I really like this too. It is like Lisp's special forms: "apply operator to data
in interesting way". It opens the door for numerous other operations in
a generic system. Maybe Damian will champion this for us =)

Taken to an ugly extreme, it could look like the correlation I wrote for
AI::FuzzyLogic, where sets permutate, correlate, or aggregate. Creating a framework
where this can exist outside of core prevents something horrid from being
suggested for core =)


> 
> each(&infix:+= , zip(@arr, @foo))
> 
> But that's getting pretty far away from what the operators originally
> intended.

This isn't very far away from map when used on built-ins. 

  @foo = map &infix:*, zip(@foo, @bar);

  map -> $a is rw, $b { $a *= $b }, zip @foo, @bar; # except that zip would copy in 
all probability

each() as a map type operator that applies operators (and other closures), modifying
the LHS, covers what people want to do with vectorized operators and covers
gaps in map. 

So, in summary, I really like Luke's proposal.

-scott


> 
> > Larry Wall suggested reading >> and << as "each". 
> > 
> > This would require a small comprimise on the p5 each. Or else it could be 
> > named "vector". Shouldn't be a problem with %hash.keys, %hash.values, 
> > %hash.each anyway.
> 
> Perl5 C is going away anyway, in favor of the new construct:
> 
> for %hash.kv -> $k, $v {
> ...
> }
> 
> > This wouldn't implement as an operator very well, admittedly, but more like
> > a control keyword. It would seem closely related to foreach, though. 
> 
> Which is also going away :-)
> 
> > What happens when there are a bunch of the puppies? Vectorizing operators
> > do the right thing, working according to the rules of precedence. "each"
> > would have to just share one iterator per statement, or else do ugly things
> > to the rest of the statement. It would be very difficult to do something like:
> > 
> >   (each @foo + each @bar) + (each @baz + each @baz)
> 
> Don't worry about implementation.  That's not our job.
> 
> It would probably be implemented as a macro that just put it back into
> the Unicode notation.
> 
> > This would lend itself a P5 backport that did overload on its argument, too. If
> > it found that the thing on the right hand side was also overloaded into the
> > same class, it is could use a single iterator on both sides, otherwise it would
> > treat the 2nd argument as a scalar. This would solve the "single iterator
> > per line" problem for p5 atleast. It would work correctly. Any number of
> > vectorized arrays could be floating around in an expression, each interacting
> > with each other correctly.
> 
> Of course you mean "損interacting with束 other correctly." :-)
> 
> > Would it be possible to subclass things on the fly, returning a specialized
> > object representing the argument that knew how to vectorize when asked to add?
> > Aren't add, substract, multiply, and so on, implemented as class methods in
> > Perl 6, much like Perl 5's overload module?
> 
> No!  And I couldn't be happier!  They're multimethods, dispatching based
> on I their arguments, not just the left one.
> 
> Luke


The Problem Roles Try To Solve

2004-02-13 Thread chromatic
On Fri, 2004-02-13 at 11:02, Aaron Sherman wrote:

> On Thu, 2004-02-12 at 14:03, chromatic wrote:

> > The easy answer is that interfaces completely suck while traits don't. 
> > :)

> Ok, so what you're saying is that they're solving for exactly the same
> thing, but you don't like the Java implementation.
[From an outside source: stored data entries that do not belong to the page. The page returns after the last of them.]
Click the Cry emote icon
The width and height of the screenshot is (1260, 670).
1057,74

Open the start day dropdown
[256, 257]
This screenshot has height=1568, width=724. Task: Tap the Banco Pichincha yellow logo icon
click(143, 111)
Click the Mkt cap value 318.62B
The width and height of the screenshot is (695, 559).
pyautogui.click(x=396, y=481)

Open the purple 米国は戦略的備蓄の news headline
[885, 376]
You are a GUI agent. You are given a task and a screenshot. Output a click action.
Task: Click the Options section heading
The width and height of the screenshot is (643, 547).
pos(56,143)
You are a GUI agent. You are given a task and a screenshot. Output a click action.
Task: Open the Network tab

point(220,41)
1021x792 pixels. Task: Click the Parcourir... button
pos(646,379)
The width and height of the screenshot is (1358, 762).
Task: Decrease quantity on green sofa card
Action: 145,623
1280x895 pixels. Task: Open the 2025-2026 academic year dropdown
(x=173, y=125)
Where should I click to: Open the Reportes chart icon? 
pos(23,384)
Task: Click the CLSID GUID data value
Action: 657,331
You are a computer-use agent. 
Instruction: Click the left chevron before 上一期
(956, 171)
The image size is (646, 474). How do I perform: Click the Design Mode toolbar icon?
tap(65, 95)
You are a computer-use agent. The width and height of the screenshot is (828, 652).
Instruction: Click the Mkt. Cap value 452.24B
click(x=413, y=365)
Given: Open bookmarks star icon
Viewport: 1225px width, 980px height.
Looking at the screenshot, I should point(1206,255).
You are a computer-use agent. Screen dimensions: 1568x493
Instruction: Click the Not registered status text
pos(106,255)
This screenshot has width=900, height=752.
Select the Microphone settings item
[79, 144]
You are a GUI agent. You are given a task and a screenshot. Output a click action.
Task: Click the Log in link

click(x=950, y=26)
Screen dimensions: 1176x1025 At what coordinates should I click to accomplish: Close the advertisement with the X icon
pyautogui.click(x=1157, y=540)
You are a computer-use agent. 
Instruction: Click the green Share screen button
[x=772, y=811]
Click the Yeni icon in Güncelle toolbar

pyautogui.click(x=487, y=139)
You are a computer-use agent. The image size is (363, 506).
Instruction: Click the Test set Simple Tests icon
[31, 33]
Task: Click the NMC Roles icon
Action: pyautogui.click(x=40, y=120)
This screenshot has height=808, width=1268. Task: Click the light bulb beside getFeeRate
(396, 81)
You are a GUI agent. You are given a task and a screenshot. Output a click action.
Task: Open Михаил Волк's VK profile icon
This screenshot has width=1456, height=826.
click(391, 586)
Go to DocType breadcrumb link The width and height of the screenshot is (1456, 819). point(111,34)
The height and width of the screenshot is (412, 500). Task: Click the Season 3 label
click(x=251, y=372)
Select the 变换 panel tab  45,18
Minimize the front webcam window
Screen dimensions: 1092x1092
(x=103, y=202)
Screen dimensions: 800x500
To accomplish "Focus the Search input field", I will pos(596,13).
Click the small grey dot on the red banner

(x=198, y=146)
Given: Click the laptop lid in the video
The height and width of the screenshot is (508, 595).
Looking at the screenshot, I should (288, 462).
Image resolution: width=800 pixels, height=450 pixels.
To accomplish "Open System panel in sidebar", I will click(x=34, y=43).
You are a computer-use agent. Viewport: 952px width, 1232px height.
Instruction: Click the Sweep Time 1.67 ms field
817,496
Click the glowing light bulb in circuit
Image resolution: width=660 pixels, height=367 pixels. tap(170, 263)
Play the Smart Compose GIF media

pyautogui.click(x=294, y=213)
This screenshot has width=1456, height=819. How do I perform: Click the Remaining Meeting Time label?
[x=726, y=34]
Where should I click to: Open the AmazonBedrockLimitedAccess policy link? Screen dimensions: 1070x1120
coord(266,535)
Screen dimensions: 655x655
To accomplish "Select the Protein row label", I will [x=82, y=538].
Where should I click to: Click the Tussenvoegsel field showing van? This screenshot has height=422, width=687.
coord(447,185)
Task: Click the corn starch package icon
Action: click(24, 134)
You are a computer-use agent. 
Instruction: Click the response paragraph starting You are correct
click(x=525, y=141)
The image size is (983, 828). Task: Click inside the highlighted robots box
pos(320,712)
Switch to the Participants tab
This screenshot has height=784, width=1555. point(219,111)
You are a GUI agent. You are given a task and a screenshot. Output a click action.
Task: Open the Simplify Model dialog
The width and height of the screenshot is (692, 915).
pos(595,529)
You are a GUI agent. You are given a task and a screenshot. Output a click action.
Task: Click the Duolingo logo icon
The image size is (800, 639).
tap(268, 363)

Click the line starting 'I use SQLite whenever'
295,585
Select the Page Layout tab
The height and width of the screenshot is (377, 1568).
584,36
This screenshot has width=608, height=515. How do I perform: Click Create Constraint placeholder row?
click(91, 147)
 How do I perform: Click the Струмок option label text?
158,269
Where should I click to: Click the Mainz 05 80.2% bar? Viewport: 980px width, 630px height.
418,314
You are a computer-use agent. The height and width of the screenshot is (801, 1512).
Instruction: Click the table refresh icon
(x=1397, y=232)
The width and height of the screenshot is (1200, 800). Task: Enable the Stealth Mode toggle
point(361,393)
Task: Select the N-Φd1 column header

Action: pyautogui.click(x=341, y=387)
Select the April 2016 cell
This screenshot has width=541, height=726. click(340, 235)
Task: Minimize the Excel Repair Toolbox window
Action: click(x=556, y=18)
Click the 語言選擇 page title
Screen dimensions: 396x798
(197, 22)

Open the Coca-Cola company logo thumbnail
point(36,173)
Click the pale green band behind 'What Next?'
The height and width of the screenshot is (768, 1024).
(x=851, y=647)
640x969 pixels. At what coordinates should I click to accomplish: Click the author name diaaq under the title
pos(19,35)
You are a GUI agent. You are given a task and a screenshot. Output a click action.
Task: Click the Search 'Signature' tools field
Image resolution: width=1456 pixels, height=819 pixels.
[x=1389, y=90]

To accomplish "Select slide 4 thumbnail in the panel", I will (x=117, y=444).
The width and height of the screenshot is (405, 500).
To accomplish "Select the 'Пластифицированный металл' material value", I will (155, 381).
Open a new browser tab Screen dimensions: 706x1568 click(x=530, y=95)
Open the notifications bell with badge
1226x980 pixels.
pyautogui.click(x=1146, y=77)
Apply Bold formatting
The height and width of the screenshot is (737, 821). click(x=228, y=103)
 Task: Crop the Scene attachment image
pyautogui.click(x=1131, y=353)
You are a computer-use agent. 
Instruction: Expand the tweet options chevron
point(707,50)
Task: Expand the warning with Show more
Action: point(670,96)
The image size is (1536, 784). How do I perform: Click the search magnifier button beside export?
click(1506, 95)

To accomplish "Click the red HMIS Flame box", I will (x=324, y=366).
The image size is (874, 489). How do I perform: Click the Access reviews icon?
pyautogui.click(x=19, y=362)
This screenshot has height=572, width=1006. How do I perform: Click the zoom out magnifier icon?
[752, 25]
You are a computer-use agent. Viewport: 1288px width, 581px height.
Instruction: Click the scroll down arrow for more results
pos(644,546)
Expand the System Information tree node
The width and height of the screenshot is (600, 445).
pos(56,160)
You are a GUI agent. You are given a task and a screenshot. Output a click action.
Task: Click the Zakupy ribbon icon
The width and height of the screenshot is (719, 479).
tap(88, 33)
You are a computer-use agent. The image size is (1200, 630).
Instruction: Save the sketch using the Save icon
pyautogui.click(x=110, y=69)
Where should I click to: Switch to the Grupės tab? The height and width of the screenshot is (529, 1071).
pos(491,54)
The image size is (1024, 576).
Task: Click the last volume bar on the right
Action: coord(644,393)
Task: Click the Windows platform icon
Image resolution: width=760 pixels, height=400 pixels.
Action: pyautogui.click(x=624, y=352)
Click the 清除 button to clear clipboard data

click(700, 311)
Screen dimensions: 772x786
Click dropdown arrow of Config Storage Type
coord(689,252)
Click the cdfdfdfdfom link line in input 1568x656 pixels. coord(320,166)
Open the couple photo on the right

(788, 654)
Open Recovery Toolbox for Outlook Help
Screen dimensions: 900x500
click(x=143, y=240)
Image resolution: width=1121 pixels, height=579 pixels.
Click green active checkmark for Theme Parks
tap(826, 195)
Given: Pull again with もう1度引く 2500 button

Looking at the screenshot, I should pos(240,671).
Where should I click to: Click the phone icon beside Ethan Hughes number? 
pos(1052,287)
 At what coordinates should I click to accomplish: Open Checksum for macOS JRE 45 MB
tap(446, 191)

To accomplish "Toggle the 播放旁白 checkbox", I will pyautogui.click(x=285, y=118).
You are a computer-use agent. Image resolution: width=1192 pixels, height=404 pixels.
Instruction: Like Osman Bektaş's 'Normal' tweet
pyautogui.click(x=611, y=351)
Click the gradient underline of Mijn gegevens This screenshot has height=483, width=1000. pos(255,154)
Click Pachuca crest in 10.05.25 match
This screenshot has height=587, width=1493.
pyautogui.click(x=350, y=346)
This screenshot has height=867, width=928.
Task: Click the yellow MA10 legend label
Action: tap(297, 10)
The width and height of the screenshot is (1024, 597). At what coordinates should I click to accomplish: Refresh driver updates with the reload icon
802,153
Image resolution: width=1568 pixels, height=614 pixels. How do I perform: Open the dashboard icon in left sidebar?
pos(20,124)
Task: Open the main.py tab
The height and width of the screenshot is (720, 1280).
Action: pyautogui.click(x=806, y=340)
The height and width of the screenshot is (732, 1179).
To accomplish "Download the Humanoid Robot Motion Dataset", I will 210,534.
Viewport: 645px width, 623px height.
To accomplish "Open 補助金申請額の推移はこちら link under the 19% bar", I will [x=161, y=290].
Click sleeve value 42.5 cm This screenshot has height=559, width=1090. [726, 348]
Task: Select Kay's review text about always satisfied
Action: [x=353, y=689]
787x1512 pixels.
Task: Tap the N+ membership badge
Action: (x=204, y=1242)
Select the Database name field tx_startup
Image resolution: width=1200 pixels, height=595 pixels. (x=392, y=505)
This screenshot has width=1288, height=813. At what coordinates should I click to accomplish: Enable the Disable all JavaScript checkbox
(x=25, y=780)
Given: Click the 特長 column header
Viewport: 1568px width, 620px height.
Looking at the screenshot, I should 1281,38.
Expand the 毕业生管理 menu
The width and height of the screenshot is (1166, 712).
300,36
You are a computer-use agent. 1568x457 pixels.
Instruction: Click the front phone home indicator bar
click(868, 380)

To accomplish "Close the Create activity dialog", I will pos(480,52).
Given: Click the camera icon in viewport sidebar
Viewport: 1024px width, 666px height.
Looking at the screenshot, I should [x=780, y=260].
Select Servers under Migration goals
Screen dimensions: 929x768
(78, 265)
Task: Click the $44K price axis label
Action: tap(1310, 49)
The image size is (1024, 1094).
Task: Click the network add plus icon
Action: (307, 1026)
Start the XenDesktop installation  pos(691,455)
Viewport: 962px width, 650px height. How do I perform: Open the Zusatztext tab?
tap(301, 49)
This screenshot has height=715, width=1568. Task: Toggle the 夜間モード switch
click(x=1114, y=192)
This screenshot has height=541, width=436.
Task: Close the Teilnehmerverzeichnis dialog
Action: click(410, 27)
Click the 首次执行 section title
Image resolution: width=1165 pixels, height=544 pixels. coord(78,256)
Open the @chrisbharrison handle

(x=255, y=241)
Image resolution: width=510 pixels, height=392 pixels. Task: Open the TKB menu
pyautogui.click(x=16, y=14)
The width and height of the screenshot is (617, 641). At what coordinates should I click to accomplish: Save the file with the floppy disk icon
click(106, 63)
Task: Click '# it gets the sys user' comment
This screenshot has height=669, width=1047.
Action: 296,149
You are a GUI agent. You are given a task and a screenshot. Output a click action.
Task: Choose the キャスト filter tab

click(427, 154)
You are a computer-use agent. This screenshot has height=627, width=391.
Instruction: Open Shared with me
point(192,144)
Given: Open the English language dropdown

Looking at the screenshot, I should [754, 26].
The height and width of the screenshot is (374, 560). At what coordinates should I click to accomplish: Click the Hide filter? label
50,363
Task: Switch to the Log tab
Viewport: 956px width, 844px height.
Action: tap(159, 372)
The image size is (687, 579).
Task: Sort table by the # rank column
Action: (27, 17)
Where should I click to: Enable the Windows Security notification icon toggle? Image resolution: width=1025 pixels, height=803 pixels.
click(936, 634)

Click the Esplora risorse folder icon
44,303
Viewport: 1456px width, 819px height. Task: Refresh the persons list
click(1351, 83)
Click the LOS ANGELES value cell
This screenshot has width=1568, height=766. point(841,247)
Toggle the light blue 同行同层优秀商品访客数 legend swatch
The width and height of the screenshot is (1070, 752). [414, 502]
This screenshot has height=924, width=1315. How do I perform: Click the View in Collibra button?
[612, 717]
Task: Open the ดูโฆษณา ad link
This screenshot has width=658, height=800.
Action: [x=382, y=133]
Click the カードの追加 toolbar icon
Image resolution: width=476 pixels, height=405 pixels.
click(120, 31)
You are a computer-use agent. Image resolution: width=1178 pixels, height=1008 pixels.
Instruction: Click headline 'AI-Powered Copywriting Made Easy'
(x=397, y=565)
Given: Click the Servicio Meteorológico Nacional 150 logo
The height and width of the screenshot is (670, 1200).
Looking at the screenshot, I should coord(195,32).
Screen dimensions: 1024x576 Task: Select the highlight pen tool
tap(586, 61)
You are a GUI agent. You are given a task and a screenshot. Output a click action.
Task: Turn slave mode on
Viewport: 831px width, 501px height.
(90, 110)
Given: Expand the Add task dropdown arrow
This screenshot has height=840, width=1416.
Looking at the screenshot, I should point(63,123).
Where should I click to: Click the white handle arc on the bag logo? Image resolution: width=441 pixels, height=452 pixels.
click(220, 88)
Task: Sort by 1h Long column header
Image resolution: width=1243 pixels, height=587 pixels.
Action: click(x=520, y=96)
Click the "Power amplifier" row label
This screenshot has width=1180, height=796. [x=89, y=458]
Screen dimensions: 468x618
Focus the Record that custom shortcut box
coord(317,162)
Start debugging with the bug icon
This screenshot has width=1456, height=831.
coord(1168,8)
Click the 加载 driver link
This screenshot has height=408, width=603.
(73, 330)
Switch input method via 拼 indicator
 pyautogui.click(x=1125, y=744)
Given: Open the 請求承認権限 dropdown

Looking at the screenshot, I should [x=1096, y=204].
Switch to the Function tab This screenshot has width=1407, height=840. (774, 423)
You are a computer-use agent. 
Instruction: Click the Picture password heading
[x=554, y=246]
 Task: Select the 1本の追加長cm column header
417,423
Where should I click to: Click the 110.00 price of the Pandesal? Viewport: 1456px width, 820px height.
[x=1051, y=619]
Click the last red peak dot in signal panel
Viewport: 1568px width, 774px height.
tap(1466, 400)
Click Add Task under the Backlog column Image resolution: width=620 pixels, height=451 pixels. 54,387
Yes and no.  I don't think Java interfaces actually solve anything
except "let's not change the bytecode spec *again*".  At least they
acknowledge that single-inheritance isn't the be-all end-all of objects,
but the second wrongest way to improve polymorphism is to add a second
type of polymorphism with a separate implementation, philosophy, and
syntax.

The first, of course, is just to ignore the problem.

The right way to improve polymorphism is to find common ground between
inheritance, delegation, composition, aggregation, and reimplementation,
make that your baseline, and support those techniques equally well. 
That has implications for the type system, the core libraries, and
method dispatch, so it's much harder than copying an existing language
and throwing out the parts you don't like.

Then again, many things that are difficult are worth doing.

-- c



Re: Traits: to renew OO inheritance in a hacker style discussion

2004-02-13 Thread Aaron Sherman
On Thu, 2004-02-12 at 14:03, chromatic wrote:
> On Thu, 2004-02-12 at 05:52, Aaron Sherman wrote:
> 
> > Perhaps I'm slow, but I don't see the difference between a trait and a
> > Java interface other than the fact that traits appear to be more of a
> > run-time construct.
> 
> The easy answer is that interfaces completely suck while traits don't. 
> :)

Ok, so what you're saying is that they're solving for exactly the same
thing, but you don't like the Java implementation.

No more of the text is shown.